In Arveson's book "A Short Course on Spectral Theory", the concept of a unilateral weighted shift operator is introduced in one of the excercises in the Section 1.6.
Given a bounded sequence $(a_n)$ of complex numbers and a Hilbert space $\mathcal{H}$ with orthonormal basis $\{e_i\}$, we want to show that there is a ($\textbf{necessarily unique}$) bounded operator $A \in B(\mathcal{H})$ satisfying $Ae_n = a_n e_{n+1}$ for $n = 1,2,…$. Such an operator is called a unilateral weighted shift.

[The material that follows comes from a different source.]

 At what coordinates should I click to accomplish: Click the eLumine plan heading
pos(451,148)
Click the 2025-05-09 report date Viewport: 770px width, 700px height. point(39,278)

I can see that this weighted shift is the product of a shift ($Se_n = e_{n+1}$) and a compatible diagonal operator ($Pe_n = a_ne_n$). The derivation of the spectrum $\sigma(A)$ is also fairly straightforward. However, I do not see why it is necessarily unique? Why there is a bounded operator satisfying the above? I feel like I am missing something rather obvious. Any guiding in the darkness would be appreciated.
Best Answer
$\|A(\sum c_ne_n)\|=\|\sum a_nc_n e_n\|=\sqrt {\sum |a_nc_n|^{2}}\leq M \|\sum c_ne_n\|$ where $M=\sup_n |a_n|$. Hence, $A$ is a bounded opeartor with norm at most $M$. Uniqueness is because $A(\sum c_ne_n)=\sum a_nc_n e_n$.
[Recall that $\sum c_ne_n$ converges if and only if $\sum |c_n|^{2} <\infty$].